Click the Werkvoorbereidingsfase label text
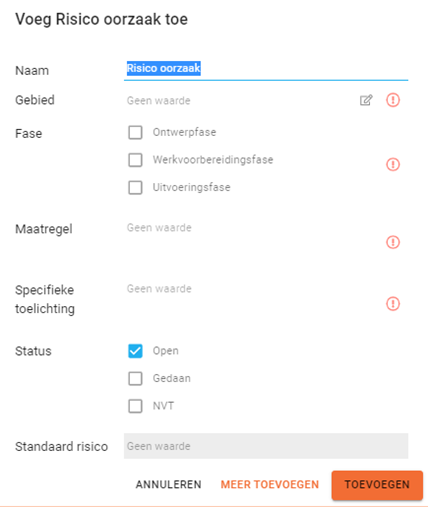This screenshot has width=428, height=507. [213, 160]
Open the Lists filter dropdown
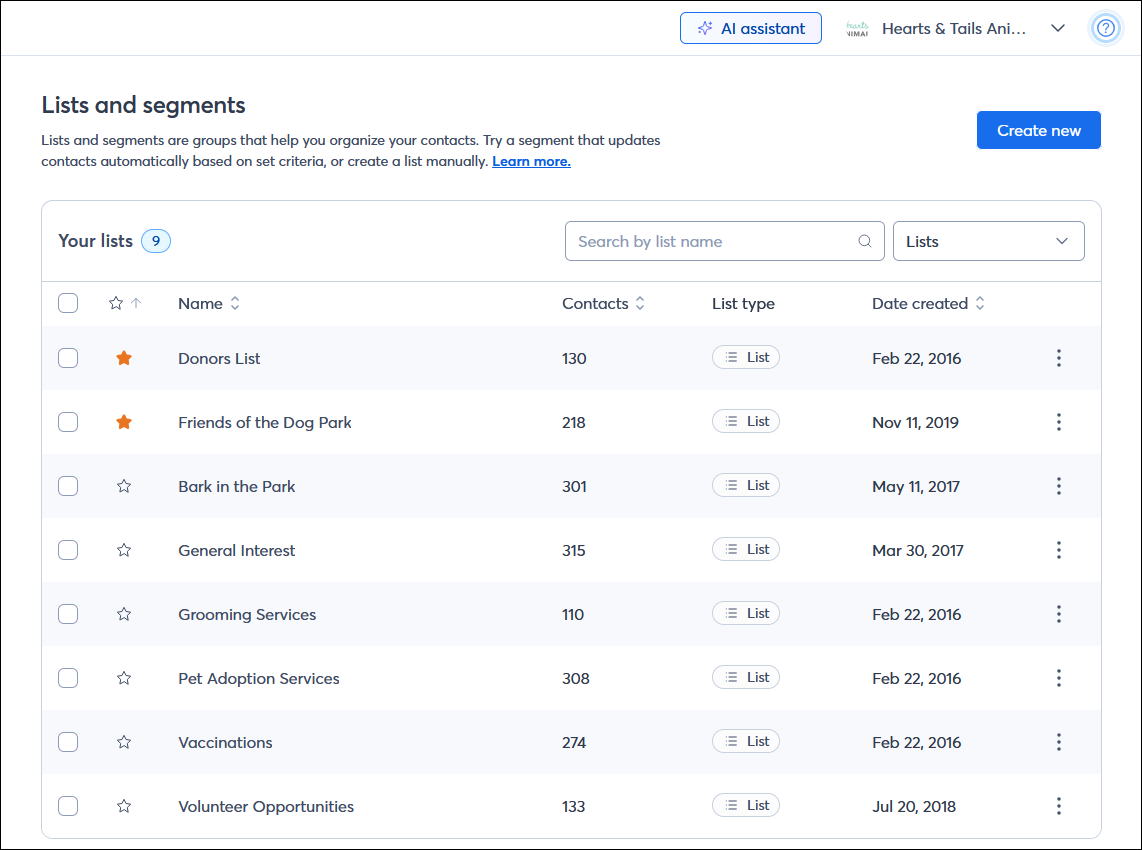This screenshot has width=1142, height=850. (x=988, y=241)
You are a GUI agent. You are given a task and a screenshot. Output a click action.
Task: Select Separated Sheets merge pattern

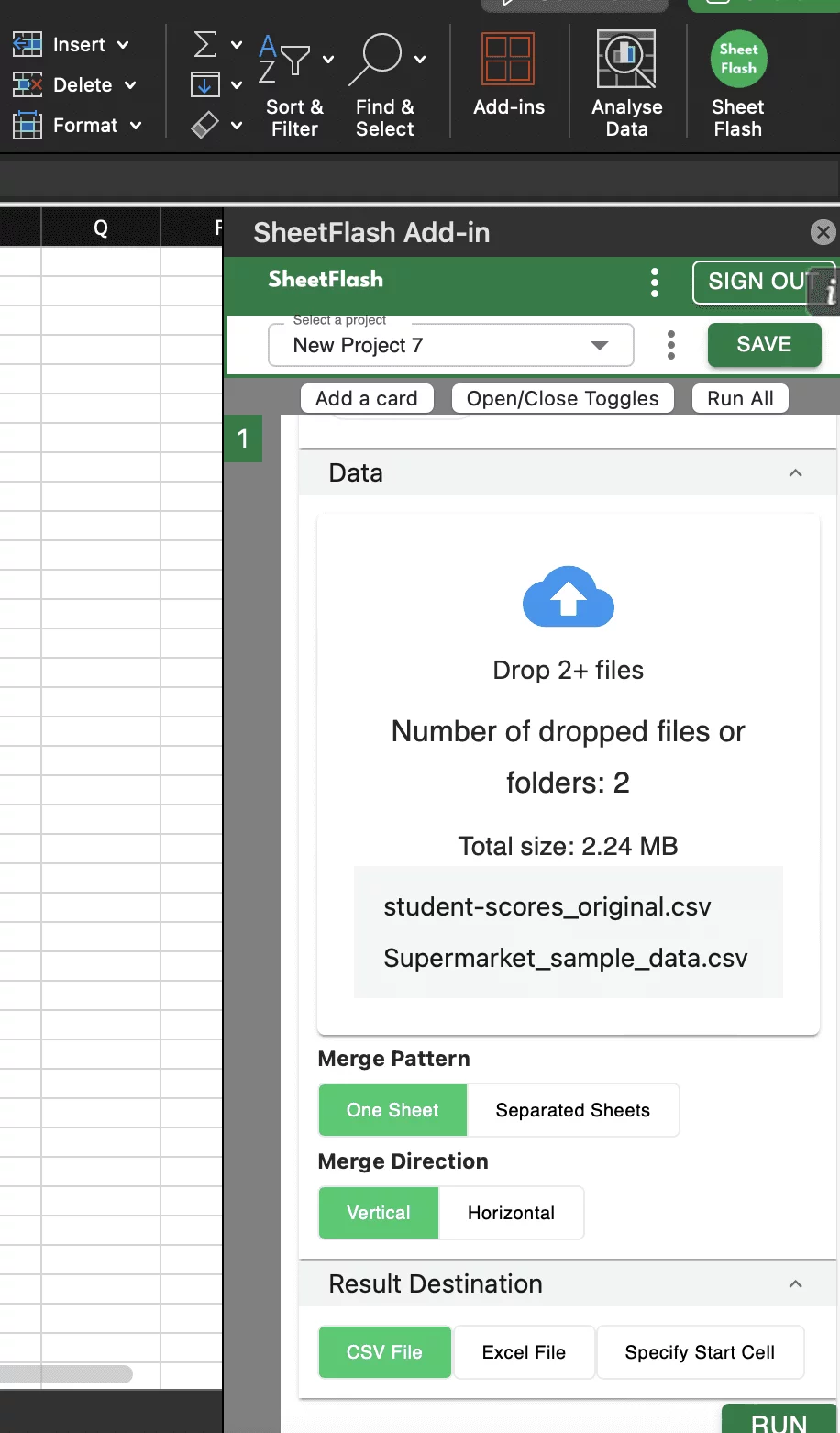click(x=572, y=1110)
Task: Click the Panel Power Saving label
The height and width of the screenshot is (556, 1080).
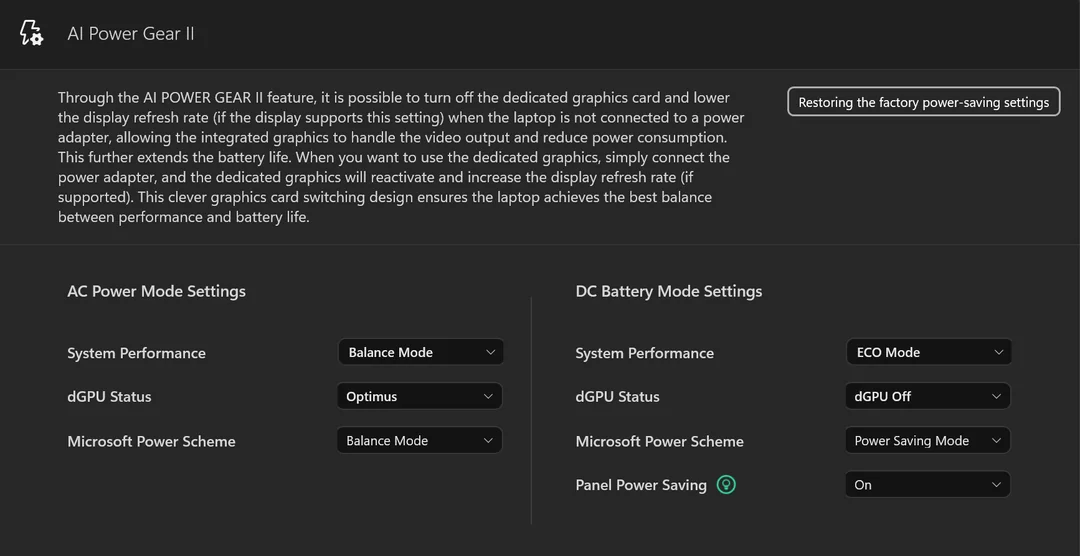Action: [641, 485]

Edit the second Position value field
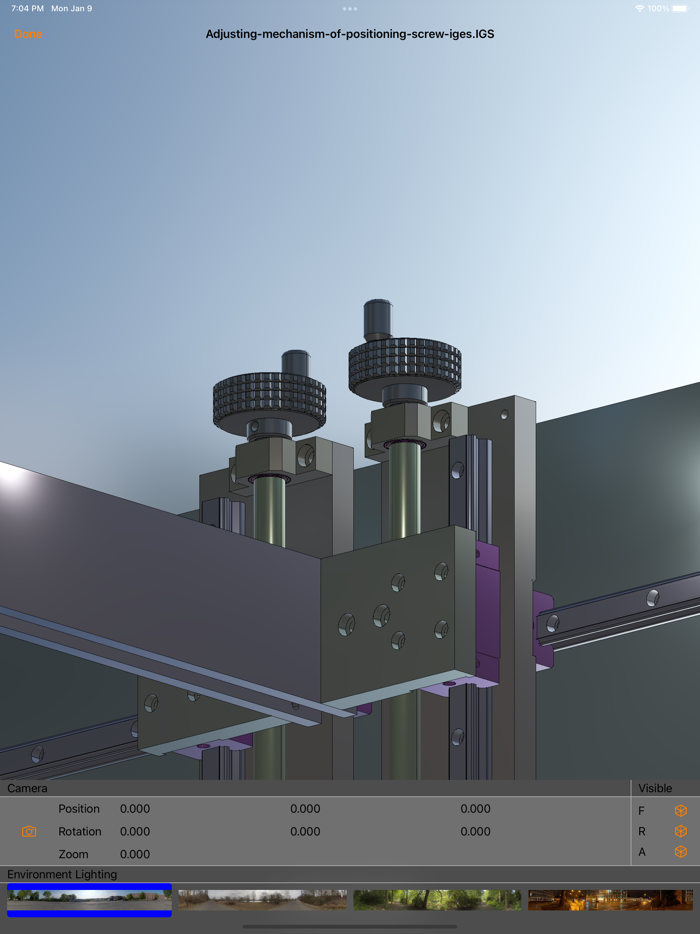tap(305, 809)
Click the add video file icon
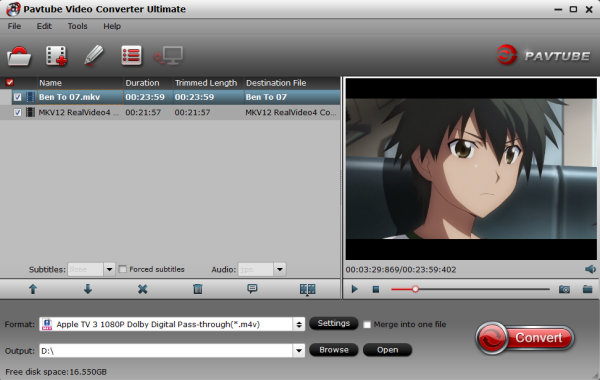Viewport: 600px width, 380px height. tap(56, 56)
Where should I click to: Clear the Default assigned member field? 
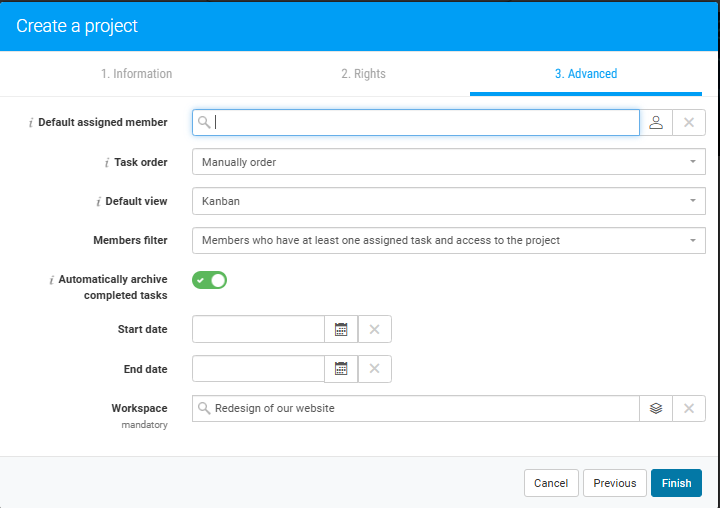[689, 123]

—————

Work item: Please set down the whole listing above exactly and skip every picture.

Response to this task:
Click the Werkvoorbereidingsfase label text
This screenshot has width=428, height=507. [213, 160]
Open the Lists filter dropdown
This screenshot has width=1142, height=850. (x=988, y=241)
You are a GUI agent. You are given a task and a screenshot. Output a click action.
Task: Select Separated Sheets merge pattern

click(x=572, y=1110)
Task: Click the Panel Power Saving label
The height and width of the screenshot is (556, 1080).
Action: [641, 485]

Edit the second Position value field
tap(305, 809)
Click the add video file icon
Viewport: 600px width, 380px height. tap(56, 56)
Where should I click to: Clear the Default assigned member field? 
[689, 123]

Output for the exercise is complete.